Psychoactive compound activates mysterious receptor
A hallucinogenic compound found in a plant indigenous to South America and used in shamanic rituals regulates a mysterious protein that is abundant throughout the body, University of Wisconsin–Madison researchers have discovered.
The finding, reported in the Feb. 13 issue of Science, may ultimately have implications for treating drug abuse and/or depression. Many more experiments will be needed, the researchers say.
Scientists have been searching for years for naturally occurring compounds that trigger activity in the protein, the sigma-1 receptor. In addition, a unique receptor for the hallucinogen, called dimethyltryptamine (DMT), has never been identified.
The UW–Madison researchers made the unusual pairing by doing their initial work the “old-fashioned,” yet still effective, way. They diagrammed the chemical structure of several drugs that bind to the sigma-1 receptor, reduced them to their simplest forms and then searched for possible natural molecules with the same features. Biochemical, physiological and behavioral experiments proved that DMT does, in fact, activate the sigma-1 receptor.

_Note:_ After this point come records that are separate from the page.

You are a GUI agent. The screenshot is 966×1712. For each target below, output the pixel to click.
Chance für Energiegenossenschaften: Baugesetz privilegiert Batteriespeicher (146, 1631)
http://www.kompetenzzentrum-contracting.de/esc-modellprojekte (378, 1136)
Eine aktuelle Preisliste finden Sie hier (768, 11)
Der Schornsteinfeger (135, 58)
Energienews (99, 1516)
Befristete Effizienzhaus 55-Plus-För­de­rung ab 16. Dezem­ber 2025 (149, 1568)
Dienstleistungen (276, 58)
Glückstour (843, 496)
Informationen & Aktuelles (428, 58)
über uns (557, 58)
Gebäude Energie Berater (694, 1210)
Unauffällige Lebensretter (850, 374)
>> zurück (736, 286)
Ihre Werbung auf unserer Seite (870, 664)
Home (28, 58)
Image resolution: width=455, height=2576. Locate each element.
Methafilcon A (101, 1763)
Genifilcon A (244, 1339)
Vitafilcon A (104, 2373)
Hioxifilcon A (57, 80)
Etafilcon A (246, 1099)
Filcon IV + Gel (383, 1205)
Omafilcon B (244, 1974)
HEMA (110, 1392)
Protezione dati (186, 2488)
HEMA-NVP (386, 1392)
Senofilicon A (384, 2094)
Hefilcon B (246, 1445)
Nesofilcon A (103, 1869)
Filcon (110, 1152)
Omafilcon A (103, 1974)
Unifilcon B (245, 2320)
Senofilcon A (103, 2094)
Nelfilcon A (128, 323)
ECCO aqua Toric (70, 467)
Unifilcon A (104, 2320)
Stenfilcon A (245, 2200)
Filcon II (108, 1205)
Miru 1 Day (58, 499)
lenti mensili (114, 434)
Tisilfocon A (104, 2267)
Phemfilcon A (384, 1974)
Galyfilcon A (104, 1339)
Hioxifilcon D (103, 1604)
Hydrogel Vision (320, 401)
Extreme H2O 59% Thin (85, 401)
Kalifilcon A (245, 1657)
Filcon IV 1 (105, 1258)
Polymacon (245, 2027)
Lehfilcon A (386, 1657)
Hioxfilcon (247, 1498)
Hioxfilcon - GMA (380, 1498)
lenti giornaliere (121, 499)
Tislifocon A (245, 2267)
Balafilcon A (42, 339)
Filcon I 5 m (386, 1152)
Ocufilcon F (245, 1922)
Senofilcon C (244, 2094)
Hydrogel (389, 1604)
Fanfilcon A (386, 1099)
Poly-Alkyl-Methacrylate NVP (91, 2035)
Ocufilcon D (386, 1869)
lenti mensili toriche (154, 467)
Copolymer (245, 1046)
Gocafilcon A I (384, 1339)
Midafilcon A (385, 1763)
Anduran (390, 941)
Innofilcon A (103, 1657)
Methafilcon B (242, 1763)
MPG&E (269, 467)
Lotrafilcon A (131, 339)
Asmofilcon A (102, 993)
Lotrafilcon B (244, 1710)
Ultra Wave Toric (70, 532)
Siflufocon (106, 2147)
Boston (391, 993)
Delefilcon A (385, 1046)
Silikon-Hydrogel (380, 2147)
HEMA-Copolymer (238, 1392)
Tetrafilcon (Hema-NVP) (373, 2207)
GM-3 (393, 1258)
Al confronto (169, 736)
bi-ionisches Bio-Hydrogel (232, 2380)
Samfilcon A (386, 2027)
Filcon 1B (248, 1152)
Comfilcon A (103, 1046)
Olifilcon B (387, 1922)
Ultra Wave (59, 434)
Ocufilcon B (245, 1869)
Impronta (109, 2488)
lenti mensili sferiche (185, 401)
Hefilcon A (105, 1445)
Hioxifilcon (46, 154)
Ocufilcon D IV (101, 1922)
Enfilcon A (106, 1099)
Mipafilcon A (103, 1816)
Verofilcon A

“We have no idea at present if or how the sigma-1 receptor may be connected to hallucinogenic activity,” says senior author Arnold Ruoho, chair of pharmacology at the UW–Madison School of Medicine and Public Health. “But we believe that the National Institute on Drug Abuse (NIDA) may be interested in biological mechanisms underlying psychoactive and addictive drug action.”
In addition to being a component of psychoactive snuffs and sacramental teas used in native religious practices in Latin America, DMT is known to be present in some mammalian tissues, and it has also been identified in mammalian blood and spinal fluid. Elevated levels of DMT and a related molecule have been found in the urine of schizophrenics.
Ruoho speculates that the hallucinogen’s involvement may mean that the sigma-1 receptor is connected in some fashion to psychoactive behavior. When his team injected DMT into mice known to have the receptor, the animals became hyperactive; mice in which the receptor had been genetically removed did not.
“Hyperactive behavior is often associated with drug use or psychiatric problems,” says Ruoho. “It’s possible that new, highly selective drugs could be developed to inhibit the receptor and prevent this behavior.”
The study revealed an additional neurologic link by confirming that the sigma-1 receptor and some compounds that bind to it inhibit ion channels, which are important for nerve activity. Work by many researchers — including some from UW–Madison — initially showed this relationship in earlier studies.
Some studies have also linked the receptor to the action of antidepressant drugs, and National Institutes of Health (NIH) scientists recently found that it appears to serve as a “chaperon,” helping proteins to fold properly.
The Wisconsin researchers found that DMT is derived from the naturally occurring amino acid tryptophan and is structurally related to the neurotransmitter serotonin. This finding, Ruoho says, illustrates the mantra often used in the biological processing of natural molecules: Nothing goes to waste.
“Our findings support the idea that biochemical alterations of molecules such as tryptophan can produce simple compounds such as DMT that may target other regulatory pathways served by sigma-1 receptors,” he says.
DMT may also reflect the presence of an even larger family of natural compounds that arise from other structurally related amino acids that may further regulate the receptor, Ruoho adds.
“It may well be that these different, naturally derived chemical forms regulate the sigma-1 receptor in tissue and organ-specific ways,” he says.